Disclaimer: The opinions expressed in this post are, for better or for worse, our own and not intended to reflect the policies or positions of our employers or those of the W3C
Ashok Malhotra (Oracle), Larry Masinter (Adobe) --some thoughts, based on "Publishing and Linking on the Web" co-authored with Jeni Tennison and Dan Appelquist for the W3C TAG.
Also published as Larry Masinter's blog
If you type a Web address into your browser you will most likely be taken to a Web page consisting of text and images. This is less true now than it used to be. Today, you may be taken to a game where you can pretend to be a race car driver or throw stones at pigs but still, in most cases, you will get a Web page. From the information on the page you may be able to access related material by simply clicking.

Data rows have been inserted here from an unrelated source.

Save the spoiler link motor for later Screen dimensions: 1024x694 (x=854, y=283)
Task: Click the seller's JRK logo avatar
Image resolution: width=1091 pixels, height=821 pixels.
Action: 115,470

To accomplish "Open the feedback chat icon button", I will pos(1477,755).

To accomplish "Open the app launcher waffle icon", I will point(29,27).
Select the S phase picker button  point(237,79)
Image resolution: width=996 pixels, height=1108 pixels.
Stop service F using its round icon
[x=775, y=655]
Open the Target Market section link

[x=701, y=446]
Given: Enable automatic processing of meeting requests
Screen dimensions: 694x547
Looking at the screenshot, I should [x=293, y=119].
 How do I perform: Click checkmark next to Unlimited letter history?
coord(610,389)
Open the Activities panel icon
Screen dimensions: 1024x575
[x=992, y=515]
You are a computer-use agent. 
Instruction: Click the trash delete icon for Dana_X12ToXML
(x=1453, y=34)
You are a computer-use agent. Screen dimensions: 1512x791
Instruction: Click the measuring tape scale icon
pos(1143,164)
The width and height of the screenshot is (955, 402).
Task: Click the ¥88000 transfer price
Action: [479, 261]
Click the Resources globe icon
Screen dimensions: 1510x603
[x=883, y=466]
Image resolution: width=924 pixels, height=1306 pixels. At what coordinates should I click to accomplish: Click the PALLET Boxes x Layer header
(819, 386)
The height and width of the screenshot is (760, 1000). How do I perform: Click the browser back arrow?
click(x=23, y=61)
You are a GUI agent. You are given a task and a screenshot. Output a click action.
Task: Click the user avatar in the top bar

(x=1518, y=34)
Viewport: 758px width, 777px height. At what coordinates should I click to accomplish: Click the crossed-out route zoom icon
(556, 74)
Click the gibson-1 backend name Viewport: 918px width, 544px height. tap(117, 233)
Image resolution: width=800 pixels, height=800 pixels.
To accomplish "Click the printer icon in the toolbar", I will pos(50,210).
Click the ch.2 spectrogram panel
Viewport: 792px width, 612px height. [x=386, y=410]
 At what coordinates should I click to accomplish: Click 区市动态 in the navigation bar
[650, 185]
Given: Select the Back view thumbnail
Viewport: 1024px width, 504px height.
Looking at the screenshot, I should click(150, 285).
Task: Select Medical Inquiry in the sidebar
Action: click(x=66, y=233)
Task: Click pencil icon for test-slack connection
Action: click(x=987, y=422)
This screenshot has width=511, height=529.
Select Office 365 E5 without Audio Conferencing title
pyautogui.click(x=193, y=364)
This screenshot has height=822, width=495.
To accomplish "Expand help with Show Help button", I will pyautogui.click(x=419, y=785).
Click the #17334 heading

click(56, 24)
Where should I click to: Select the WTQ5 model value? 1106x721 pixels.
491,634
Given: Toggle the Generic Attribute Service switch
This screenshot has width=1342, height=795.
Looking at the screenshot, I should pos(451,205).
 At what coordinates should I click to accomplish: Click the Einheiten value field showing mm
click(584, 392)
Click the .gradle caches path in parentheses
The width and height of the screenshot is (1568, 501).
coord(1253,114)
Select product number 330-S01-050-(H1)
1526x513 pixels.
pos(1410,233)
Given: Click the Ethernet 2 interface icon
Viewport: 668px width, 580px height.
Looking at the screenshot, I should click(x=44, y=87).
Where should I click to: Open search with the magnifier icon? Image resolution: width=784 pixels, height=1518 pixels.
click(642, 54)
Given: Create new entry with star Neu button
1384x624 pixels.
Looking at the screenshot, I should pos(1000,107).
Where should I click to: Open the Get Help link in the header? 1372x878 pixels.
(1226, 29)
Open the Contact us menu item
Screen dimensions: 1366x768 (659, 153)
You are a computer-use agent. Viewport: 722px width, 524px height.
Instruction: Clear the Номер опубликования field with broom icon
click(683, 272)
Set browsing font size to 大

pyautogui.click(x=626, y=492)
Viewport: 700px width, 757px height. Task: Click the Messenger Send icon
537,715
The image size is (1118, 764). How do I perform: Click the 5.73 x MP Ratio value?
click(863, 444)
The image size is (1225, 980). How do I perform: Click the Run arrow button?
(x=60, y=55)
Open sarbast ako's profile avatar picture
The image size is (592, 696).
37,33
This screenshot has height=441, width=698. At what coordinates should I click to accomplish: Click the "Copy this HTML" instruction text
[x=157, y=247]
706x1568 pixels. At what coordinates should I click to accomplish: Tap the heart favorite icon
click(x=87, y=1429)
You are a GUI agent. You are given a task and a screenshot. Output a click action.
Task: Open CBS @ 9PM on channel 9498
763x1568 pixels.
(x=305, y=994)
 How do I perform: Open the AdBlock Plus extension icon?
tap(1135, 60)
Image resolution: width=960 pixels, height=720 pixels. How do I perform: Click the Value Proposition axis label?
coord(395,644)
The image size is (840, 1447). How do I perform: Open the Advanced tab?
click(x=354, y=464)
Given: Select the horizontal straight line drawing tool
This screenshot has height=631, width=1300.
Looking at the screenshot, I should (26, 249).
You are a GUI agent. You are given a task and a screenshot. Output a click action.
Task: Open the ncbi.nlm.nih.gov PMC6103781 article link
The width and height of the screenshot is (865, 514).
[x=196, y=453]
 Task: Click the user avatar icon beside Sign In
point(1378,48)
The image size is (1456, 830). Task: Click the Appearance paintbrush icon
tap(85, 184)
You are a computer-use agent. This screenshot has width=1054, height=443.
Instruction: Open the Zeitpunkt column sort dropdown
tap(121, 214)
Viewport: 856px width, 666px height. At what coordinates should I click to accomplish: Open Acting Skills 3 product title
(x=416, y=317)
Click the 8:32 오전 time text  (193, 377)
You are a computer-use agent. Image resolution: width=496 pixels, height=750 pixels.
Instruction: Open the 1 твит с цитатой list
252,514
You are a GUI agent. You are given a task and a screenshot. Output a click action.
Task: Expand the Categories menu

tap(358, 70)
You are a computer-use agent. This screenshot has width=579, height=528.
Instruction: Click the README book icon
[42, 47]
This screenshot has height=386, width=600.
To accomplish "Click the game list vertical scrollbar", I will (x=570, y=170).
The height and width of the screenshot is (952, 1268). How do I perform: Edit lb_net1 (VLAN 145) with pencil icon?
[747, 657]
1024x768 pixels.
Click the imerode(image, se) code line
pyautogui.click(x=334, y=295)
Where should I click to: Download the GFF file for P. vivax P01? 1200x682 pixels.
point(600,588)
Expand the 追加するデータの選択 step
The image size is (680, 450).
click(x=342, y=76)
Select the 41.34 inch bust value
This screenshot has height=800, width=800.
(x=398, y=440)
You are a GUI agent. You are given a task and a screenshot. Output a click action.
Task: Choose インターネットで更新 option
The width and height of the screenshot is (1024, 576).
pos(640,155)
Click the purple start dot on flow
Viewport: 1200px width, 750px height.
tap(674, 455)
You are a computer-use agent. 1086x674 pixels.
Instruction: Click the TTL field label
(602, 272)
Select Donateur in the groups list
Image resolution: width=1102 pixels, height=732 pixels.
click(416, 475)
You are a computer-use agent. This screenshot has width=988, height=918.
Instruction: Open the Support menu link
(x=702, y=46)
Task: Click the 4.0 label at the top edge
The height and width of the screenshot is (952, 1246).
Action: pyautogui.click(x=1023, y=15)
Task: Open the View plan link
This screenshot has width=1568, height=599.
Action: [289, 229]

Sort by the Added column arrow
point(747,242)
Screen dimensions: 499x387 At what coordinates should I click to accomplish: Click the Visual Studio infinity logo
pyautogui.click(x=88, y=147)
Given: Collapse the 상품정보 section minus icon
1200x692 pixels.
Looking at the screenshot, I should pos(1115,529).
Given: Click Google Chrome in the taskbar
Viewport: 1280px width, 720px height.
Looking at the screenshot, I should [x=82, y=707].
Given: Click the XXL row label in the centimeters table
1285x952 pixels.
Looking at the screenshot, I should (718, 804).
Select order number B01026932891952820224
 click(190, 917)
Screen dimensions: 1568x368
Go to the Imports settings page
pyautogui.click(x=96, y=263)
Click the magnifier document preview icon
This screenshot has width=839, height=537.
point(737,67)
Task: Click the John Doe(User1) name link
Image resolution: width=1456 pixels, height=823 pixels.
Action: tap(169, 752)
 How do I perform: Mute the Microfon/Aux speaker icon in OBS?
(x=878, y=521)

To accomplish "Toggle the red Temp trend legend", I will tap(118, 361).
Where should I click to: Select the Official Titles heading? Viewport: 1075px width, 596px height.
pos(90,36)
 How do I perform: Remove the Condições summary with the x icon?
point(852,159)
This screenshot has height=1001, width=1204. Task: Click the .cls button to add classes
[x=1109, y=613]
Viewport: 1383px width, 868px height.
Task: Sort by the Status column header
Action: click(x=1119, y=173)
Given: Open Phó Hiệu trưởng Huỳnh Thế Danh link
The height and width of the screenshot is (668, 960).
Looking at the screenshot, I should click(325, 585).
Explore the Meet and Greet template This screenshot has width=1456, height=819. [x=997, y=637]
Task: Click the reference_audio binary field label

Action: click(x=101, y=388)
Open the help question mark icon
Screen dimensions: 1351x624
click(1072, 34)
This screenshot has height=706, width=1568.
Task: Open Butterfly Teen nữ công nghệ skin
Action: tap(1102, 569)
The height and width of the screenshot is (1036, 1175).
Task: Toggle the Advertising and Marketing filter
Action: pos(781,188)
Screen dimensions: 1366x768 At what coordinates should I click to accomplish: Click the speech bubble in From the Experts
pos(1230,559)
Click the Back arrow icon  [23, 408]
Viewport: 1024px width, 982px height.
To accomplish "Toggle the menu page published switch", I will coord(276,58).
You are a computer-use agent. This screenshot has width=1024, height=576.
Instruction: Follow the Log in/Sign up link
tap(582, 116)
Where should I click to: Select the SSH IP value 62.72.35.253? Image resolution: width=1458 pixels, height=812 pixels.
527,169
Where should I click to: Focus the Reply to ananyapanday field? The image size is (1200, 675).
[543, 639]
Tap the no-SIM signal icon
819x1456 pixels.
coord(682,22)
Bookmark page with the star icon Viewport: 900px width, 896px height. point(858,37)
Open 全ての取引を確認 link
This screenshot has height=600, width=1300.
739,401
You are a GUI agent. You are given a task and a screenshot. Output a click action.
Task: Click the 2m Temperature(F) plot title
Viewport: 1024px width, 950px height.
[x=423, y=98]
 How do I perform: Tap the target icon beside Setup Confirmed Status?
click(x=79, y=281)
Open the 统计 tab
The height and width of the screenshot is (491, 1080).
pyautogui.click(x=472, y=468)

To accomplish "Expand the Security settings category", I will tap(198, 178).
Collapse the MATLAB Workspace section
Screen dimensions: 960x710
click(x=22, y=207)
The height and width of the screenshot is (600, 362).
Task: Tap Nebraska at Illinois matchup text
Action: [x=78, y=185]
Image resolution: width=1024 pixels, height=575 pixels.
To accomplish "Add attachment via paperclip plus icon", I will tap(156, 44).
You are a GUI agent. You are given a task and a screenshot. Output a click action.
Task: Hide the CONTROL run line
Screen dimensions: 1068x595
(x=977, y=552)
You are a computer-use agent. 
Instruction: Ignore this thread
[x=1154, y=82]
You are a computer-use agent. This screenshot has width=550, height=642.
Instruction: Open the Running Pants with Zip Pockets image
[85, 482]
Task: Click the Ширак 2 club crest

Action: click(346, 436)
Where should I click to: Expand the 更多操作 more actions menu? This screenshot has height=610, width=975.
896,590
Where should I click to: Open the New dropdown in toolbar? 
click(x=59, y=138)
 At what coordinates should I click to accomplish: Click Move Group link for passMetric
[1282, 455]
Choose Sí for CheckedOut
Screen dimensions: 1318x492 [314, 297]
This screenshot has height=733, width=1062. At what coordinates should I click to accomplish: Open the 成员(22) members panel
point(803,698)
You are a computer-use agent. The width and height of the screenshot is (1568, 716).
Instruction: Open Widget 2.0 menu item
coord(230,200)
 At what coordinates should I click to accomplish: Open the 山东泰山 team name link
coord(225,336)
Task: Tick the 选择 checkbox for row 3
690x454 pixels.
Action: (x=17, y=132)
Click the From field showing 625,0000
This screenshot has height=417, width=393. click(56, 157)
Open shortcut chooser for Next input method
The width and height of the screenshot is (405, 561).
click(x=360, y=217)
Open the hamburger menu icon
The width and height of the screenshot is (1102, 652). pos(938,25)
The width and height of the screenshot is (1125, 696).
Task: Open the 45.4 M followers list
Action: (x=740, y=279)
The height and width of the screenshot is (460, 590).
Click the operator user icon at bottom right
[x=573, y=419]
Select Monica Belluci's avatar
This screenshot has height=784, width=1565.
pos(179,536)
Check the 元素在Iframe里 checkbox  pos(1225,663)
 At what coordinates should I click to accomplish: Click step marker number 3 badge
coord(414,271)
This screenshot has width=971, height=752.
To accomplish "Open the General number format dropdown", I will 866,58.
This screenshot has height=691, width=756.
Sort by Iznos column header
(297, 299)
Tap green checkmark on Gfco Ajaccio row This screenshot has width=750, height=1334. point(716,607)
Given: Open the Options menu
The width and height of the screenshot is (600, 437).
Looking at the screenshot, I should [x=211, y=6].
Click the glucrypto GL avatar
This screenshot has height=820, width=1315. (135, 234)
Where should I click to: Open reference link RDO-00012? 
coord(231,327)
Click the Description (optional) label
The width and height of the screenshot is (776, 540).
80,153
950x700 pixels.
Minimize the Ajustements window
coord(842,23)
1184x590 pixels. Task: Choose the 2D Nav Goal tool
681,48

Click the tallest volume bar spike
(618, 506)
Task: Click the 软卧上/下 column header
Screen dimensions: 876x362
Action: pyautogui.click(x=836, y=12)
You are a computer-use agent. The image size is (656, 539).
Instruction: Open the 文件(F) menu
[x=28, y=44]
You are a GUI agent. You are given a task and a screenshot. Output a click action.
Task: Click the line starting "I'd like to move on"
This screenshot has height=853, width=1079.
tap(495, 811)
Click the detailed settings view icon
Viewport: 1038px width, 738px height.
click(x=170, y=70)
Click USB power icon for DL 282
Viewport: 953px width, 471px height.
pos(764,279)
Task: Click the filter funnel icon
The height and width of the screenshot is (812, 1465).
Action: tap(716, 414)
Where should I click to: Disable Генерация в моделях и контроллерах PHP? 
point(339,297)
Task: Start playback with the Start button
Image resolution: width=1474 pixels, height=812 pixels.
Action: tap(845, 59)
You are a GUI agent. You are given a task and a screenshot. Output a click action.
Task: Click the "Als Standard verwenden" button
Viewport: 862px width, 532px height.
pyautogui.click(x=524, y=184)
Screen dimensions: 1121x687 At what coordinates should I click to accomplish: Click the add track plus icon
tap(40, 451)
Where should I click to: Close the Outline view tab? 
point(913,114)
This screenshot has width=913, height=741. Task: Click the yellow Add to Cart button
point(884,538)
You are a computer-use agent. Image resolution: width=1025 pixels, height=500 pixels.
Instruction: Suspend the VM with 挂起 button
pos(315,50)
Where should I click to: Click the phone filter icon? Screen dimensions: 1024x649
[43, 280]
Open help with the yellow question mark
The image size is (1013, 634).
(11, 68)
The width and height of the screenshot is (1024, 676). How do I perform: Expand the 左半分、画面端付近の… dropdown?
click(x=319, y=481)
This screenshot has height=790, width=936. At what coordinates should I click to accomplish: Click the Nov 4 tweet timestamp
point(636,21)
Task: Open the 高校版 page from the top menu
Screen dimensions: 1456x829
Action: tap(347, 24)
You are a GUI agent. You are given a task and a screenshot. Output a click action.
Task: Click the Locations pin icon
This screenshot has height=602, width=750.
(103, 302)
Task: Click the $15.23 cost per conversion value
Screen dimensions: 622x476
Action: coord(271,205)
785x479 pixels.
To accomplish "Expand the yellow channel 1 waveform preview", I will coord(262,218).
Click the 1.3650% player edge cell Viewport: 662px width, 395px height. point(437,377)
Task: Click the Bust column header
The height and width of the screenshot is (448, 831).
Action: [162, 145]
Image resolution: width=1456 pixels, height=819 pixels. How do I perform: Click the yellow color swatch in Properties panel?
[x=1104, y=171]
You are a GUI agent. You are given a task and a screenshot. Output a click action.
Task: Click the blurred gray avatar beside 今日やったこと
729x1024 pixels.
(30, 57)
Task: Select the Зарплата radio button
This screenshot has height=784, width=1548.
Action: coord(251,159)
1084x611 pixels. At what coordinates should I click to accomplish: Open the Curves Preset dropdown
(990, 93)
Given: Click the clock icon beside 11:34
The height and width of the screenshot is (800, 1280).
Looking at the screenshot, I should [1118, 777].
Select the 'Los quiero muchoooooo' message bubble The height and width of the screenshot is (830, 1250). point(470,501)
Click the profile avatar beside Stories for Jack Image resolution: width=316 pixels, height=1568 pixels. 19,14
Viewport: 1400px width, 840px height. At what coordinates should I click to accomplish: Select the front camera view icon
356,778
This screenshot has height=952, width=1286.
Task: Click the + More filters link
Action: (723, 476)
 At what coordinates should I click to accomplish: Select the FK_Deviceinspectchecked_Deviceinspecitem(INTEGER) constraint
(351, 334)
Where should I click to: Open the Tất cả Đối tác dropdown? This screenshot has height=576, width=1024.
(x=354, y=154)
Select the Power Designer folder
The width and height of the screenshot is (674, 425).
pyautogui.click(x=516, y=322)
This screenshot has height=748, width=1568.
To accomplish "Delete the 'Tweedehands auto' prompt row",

This capability is what makes the Web the Web.
If you are creating a Web page you can use material from other sources in different ways. You can provide a link to the material or you can embed it -- include or transclude (a wonderful word coined by the Hypertext visionary Ted Nelson) -- within your material. To include material, you copy it into your Web page. To transclude it you provide a reference to the material and it is included as part of your Web page when it is rendered. Inclusion and transclusion as opposed to linking are quite different and treated differently by courts.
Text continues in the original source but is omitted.